Dans une longue réplique publiée par le soir d’Algérie, grâce à l’intercession de l’ex colonel du DRS Chafik Mesbah, Taleb Ahmed Ibrahimi, fils de Bachir Ibrahimi, ancien dirigeant des Oulémas, répond au dernier livre de Belaid Abdeslam « Chroniques inédites sur des thèmes sur un passé pas très lointain » publié en 2017.
Dans cet ouvrage, Belaid Abdeslam estime qu’en dehors de Larbi Tebessi, figure singulière parmi les Oulémas de par une rationalité qui en a irrité plus d’un parmi ses pairs, ce courant politique a été un frein et « un viol des consciences » de la jeunesse algérienne aliénée aujourd’hui encore par des postures et principes conservateurs sinon archaïques. Belaid Abdeslam n’hésite pas à rattacher le dogmatisme qui a dégénéré en furie barbare aux discours sous terrains des Oulémas dont les responsables actuels ne renient rien de leurs objectifs théocratiques.
Tout au long de sa réponse, Taleb Ahmed aligne une succession de dates où il narre les idées et les propositions défendues par son père en faveur de l’émancipation algérienne.
Sans vouloir prendre partie dans cette polémique, force est de relever que, dans son style lénifiant, cette fois encore, Taleb Ahmed ne se départit pas de la fâcheuse tendance à refaire l’Histoire selon les goûts du jour.
Dans le long panégyrique dédié à son père, on ne retrouve pas une seule citation qui serait fausse. Le problème est que cette chronique est aveuglée par des omissions qui ne manqueront pas de jeter un sérieux discrédit sur le sens général de son intervention. Des déclarations des Oulemas, dont certaines sont directement imputables à son géniteur, qui en appellent à l’assimilation française sont légion. La position des Oulémas est pourtant suffisamment connue pour ne pas être confondue avec le radicalisme du PPA/MTLD comme il s’essaie à le faire en creux. Rien de cette politique des compromis ( d’autres nationalistes ont parlé de compromissions) qui a fondé la philosophie, au point d’en être l’identité originelle, des Oulémas ne suinte chez Taleb Ahmed. Intellectuellement cela fait tache.
Mais il y a plus pernicieux chez l’ancien ministre de Boumediene. Il n’hésite pas à citer à de nombreuses reprises Abane Ramdane qui a eu l’insigne mérite de fédérer les énergies autochtones ( dont les Oulémas ) pour affronter l’hydre colonial ; initiative qui a connu son apogée à la Soummam en Aout 1956, dont la plate forme constitue le moment fondateur de l’Algérie moderne. Pas un seul mot n’est consacré à cet événement ni aux décisions qui y ont été prises. Et pour cause, dans la méthode envisagée comme dans les objectifs assignés au combat libérateur, les thèses oulémistes furent toutes disqualifiées.

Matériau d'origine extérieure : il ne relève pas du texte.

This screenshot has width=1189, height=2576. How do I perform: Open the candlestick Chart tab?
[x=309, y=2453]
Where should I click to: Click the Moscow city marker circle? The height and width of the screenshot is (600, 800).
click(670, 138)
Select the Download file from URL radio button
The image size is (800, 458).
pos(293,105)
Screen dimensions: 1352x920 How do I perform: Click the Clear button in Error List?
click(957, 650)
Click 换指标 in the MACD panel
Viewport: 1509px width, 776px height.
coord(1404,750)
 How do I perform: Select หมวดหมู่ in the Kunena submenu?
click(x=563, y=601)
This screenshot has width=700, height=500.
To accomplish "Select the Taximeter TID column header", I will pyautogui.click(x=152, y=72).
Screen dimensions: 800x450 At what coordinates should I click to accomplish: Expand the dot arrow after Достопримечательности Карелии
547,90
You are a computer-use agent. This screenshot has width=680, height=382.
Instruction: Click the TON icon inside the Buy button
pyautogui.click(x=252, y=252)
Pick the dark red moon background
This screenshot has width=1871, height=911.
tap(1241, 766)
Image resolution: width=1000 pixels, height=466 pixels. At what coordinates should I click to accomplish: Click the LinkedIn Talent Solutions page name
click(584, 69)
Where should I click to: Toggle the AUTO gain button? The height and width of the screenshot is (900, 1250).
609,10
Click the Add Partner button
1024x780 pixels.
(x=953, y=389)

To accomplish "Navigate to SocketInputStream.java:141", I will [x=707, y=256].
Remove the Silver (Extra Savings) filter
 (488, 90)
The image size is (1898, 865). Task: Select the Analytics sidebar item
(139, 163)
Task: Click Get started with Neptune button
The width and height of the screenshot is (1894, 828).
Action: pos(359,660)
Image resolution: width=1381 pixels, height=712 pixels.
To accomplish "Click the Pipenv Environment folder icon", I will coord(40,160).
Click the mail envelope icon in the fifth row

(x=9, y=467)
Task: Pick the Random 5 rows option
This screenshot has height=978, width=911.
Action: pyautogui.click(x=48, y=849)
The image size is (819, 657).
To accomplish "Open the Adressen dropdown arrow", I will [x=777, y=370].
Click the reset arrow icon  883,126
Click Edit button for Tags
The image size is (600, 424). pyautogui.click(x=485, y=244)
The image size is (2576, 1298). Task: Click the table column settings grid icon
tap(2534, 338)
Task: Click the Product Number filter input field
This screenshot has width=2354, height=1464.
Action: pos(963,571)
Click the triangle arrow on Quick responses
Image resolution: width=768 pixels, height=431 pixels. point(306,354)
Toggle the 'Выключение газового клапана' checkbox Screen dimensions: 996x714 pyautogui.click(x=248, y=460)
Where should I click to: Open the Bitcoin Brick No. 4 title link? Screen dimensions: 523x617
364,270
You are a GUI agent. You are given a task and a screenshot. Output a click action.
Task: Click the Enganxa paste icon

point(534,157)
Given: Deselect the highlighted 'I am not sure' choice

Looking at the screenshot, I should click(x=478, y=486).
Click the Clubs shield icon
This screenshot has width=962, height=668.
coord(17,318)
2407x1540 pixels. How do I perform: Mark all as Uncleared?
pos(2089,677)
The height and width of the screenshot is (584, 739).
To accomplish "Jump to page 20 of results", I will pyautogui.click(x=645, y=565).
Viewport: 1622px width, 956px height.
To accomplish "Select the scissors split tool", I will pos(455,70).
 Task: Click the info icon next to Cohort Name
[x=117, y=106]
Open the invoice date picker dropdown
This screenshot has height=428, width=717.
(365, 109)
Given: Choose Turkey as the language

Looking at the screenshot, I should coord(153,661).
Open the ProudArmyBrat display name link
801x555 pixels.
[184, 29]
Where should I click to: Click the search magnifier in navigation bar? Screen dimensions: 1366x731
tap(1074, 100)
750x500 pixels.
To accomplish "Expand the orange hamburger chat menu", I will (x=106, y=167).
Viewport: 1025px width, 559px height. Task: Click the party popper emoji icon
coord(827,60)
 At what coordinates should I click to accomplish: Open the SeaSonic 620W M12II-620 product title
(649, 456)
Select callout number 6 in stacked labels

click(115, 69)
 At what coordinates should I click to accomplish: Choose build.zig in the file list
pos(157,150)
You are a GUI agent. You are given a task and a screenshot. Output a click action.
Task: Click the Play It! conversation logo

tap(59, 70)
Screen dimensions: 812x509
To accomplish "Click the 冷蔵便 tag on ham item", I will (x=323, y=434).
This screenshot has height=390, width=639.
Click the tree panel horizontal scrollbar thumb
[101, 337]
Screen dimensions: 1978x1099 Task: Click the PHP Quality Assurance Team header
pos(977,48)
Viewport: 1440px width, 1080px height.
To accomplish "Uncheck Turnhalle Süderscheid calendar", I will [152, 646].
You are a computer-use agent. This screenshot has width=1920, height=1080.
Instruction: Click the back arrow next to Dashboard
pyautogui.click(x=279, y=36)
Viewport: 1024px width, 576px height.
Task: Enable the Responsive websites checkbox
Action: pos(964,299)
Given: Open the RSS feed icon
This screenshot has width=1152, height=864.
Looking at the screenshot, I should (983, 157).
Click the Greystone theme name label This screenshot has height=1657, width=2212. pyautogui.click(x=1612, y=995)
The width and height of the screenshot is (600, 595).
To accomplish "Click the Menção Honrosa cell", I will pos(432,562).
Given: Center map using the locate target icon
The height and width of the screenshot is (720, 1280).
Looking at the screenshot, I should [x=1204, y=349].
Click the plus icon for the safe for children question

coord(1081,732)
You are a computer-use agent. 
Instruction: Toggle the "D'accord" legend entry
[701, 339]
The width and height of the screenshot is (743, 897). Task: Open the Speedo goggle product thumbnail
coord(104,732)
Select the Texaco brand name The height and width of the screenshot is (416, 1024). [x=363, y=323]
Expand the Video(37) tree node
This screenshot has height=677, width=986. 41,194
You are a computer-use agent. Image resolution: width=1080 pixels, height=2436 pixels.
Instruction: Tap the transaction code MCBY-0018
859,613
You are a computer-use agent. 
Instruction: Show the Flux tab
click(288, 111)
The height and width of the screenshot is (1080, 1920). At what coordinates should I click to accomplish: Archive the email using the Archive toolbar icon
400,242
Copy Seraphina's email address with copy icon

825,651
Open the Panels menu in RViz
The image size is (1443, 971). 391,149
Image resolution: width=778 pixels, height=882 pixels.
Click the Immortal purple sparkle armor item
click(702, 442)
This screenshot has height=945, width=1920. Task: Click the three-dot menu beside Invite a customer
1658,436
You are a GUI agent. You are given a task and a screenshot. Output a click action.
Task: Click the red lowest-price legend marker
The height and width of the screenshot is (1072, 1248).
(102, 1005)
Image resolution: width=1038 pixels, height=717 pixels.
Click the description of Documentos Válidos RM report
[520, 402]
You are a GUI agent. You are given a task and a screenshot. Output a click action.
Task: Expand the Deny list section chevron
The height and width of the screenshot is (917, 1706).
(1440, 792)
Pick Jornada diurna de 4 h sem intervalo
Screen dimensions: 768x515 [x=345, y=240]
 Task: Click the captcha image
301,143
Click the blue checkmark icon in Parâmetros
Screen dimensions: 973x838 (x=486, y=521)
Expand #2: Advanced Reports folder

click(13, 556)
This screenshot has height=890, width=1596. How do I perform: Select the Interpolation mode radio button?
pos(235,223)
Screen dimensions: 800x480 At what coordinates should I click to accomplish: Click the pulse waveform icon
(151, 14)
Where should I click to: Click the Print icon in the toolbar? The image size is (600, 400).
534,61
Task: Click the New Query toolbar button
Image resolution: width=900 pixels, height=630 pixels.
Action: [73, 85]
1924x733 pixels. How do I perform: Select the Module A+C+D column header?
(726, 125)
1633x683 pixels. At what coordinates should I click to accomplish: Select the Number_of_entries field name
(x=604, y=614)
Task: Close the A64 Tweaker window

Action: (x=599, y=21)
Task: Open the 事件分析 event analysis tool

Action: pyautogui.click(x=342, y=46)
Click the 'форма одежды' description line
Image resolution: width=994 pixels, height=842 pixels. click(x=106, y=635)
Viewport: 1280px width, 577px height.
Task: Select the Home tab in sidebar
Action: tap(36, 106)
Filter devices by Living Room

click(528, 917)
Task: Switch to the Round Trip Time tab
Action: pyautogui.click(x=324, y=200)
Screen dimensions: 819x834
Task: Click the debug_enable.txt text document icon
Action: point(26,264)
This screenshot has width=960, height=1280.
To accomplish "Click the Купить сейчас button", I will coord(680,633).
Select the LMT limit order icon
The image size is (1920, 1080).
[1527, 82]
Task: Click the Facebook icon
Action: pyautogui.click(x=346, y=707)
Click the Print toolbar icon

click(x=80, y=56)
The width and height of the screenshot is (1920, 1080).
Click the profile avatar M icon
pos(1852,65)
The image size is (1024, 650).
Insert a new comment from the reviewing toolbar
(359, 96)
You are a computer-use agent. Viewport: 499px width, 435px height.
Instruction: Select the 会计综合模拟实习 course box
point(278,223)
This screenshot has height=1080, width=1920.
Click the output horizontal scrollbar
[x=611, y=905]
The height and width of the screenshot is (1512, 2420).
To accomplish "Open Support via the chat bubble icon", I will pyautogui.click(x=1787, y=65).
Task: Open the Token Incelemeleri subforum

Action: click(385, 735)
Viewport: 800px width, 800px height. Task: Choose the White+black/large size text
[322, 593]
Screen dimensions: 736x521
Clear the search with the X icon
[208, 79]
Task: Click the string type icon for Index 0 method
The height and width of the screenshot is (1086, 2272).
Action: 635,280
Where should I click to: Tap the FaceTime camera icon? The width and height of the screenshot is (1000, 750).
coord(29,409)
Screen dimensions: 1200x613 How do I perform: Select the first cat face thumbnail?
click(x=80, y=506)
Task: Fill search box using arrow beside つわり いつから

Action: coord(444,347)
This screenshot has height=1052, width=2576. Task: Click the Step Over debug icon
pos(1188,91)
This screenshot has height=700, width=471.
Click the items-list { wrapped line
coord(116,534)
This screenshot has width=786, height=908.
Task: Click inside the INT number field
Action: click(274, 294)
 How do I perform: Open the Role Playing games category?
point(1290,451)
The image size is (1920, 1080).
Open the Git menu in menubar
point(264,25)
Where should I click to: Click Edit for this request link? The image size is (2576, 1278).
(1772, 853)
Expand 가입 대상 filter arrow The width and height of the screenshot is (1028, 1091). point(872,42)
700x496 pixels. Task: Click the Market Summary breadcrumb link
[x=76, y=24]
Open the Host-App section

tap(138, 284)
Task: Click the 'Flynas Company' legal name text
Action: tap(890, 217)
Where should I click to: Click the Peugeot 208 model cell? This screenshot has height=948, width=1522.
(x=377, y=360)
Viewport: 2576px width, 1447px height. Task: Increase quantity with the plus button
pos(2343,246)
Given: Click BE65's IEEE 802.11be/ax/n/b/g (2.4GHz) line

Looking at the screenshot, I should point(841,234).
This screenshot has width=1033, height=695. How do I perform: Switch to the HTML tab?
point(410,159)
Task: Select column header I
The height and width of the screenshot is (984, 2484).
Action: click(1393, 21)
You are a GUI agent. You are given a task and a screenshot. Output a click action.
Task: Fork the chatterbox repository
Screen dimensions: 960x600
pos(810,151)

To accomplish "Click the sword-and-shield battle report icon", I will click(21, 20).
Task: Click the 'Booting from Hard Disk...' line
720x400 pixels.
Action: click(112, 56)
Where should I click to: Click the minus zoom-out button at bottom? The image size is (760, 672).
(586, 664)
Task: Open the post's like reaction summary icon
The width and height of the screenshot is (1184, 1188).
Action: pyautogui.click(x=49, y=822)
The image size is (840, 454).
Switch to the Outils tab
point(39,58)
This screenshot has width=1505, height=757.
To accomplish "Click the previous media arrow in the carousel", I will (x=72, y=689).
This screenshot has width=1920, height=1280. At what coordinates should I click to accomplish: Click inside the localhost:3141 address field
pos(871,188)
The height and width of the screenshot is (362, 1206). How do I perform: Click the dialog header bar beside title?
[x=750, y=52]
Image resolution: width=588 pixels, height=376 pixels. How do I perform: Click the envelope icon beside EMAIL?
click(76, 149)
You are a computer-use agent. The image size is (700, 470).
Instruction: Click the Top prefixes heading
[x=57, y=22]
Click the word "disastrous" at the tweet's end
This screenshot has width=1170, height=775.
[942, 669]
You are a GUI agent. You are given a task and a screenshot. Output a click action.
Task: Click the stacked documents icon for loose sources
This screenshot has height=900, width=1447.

Sur un autre registre, tous les témoignages concordent pour dire que Bachir Ibrahimi a quitté le Caire non pas pour protester contre l’immixtion des moukhabarates dans le cours de la révolution algérienne, comme le suggère aujourd’hui le fils, mais parce que pour le cheikh, le régime égyptien d’obédience communiste allait polluer l’âme islamique du peuple dont il s’estimait être l’un des dépositaires. La nuance est de taille. D’ailleurs, quand Bachir Ibrahimi est revenu dans la capitale égyptienne, la volonté d’emprise des Egyptiens sur le combat algérien était encore plus manifeste.
Enfin, Taleb Ahmed assure que son père a œuvré par la culture et l’éducation pour sauver l’âme, les origines historiques c’est à dire la personnalité algérienne. Dans ce texte de plusieurs pages, le terme amazigh ne figure nulle part.
Qui peut ignorer que cette irresponsable pour ne pas dire criminelle amputation est et demeure le centre de gravité de la crise algérienne ?
Dans cet échange, force est d’admettre que, comme le dirait le truculent dirigeant français Jean Luc Mélenchon, « Abdeslam a le point. »
Il reste quelque chose de commun aux deux hommes qu’opposent l’analyse et leur parcours respectif dans le mouvement national : leur vénération sans borne pour Boumédiene. L’homme qui a fait tout déraper. Et, politiquement, cela est peut être plus intéressant à approfondir que toute autre considération.